This solution works fine as a standalone product. Our problem is extending and customising the product on a per client basis. Our clients usually want the core product version given to them very quickly (usually within a couple of days of signing a contract) with branded CSS and styling. However 70% of the clients then want customisations to change the way it functions. Some customisations are small such as additional properties on domain model, viewmodel and view etc. Others are more significant and require entirely new domain models and controllers etc.
Some customisations appear to be useful to all clients, so periodically we would like to change them from being customisations and add them to the core.
We are presently storing the source code in TFS. To start a project we usually manually copy the source into a new Team Project. Change the namespace to reflect the clients name and start customising the basic parts and then deploy to Azure. This obviously results in an entirely duplicated code base and I’m sure isn’t the right way to go about it. I think we probably should be having something that provides the core features and extends/overrides where required. However I am really not sure how to go about this.
So I am looking for any advice on the best project configuration that would allow:
Rapid deployment of the code – so easy to start off a new client to
allow for branding/minor changes
Prevent the need for copying and pasting of code
Use of as much DI as possible to keep it loosely coupled
Allow for bespoking of the code on a
per client basis
The ability to extend the core product in a single
place and have all clients gain that functionality if we get the
latest version of the core and re-deploy
Any help/advice is greatly appreciated. Happy to add more information that anyone thinks will help.
I may not answer to this completly, but here some advices:
Don't copy your code, ever, whatever the reason is.
Don't rename the namespace to identify a given client version. Use the branches and continuous integration for that.
Choose a branching model like the following: a root branch called "Main", then create one branch from Main per major version of your product, then one branch per client. When you develop something, target from the start in which branch you'll develop depending on what you're doing (a client specific feature will go in the client branch, a global version in the version branch or client branch if you want to prototype it at first, etc.)
Try the best to rely on Work Item to track features you develop to know in which branch it's implemented to ease merge across branches.
Targeting the right branch for you dev is the most crucial thing, you don't have to necessary define some hard rules of "what to do in which occasion", but try to be consistant.
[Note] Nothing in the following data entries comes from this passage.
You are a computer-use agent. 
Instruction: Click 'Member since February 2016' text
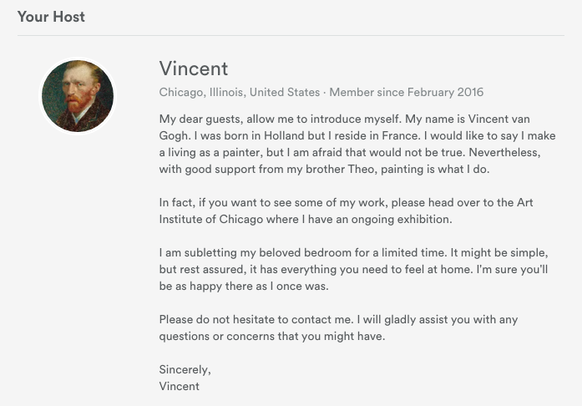[x=406, y=92]
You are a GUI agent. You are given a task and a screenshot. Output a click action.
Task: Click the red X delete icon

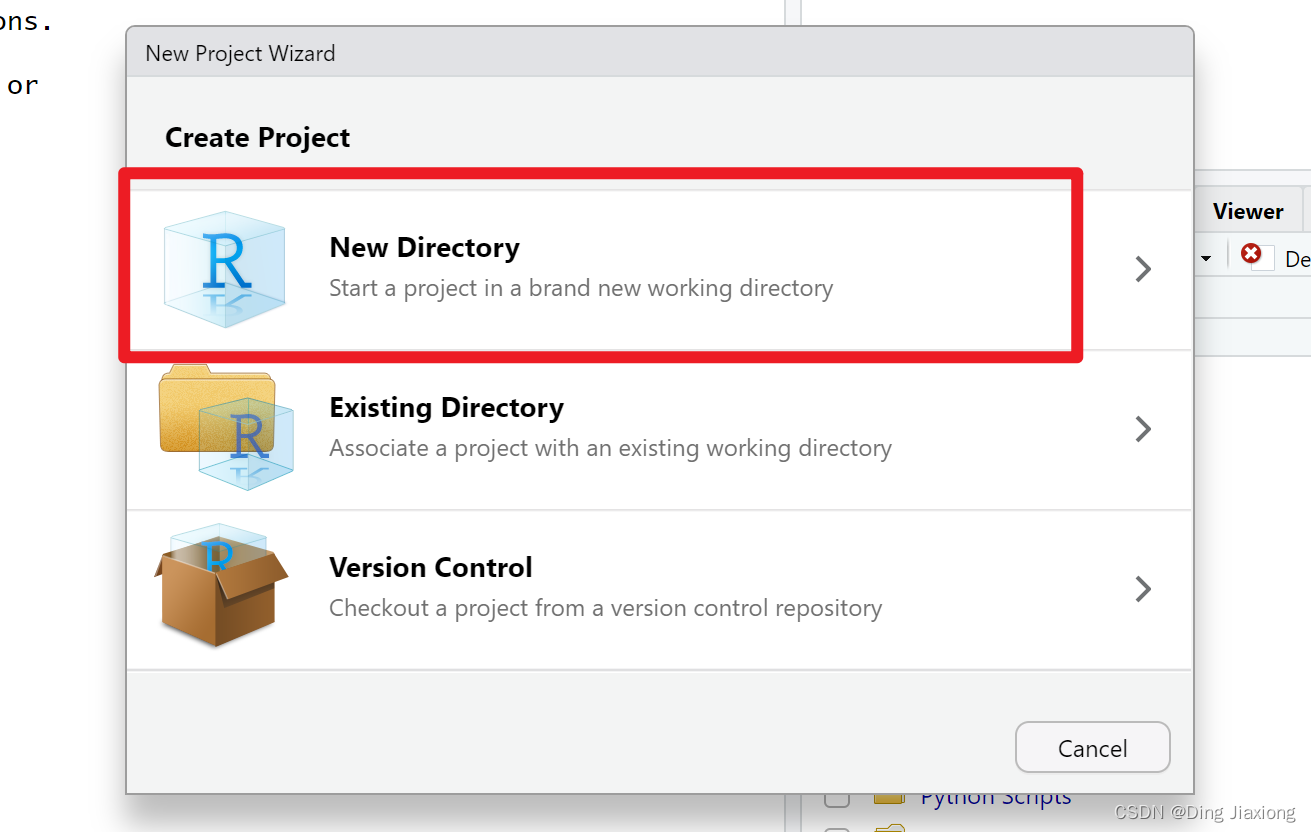pyautogui.click(x=1251, y=254)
I've worked on a big 10 years project with more than 75 versions and what we usually did was:
Next major version: create a new branch from Main, dev Inside
Next minor version: dev in the current major branch, use Labels to mark each minor versions Inside your branch.
Some complex functionnal features was developped in the branch of the client that asked for it, then reversed integrated in the version branch when we succeeded in "unbranded" it.
Bug fixes in client branch, then reported in other branches when needed. (you have to use the Work Item for that or you'll get easily lost).
It's my take on that, other may have different point of view, I relied a lot on the Work Item for traceability of the code, which helped a lot for the delivery and reporting of code.
EDIT
Ok, I add some thought/feedback about branches:
In Software Configuration Management (SCM) you have two features to help you for versionning: branches and labels. Each one is not better nor worst than the other, it depends on what you need:
A Label is used to mark a point in time, using a label, for you to later be able to go back to that point if needed.
A Branch is used to "duplicate" your code to be able to work on two versions at the same time.
So using branches only depends on what you want to be able to do. If you have to work one many different versions (say one per client) at the same time: there's no other way to deal with it than using branches.
To limit the number of branches you have to decide what will be a new branch or what will be marked by a label for: Client Specific Versions, Major Version, Minor Version, Service Pack, etc.
Using branches for Client versions looks to be a no brainer.
Using one branch for each Major version may be the toughest choice for you to make. If you choose to use only one branch for all major versions, then you won't have the flexibility to work on different major versions at the same time, but your number of branches will be the lowest possible.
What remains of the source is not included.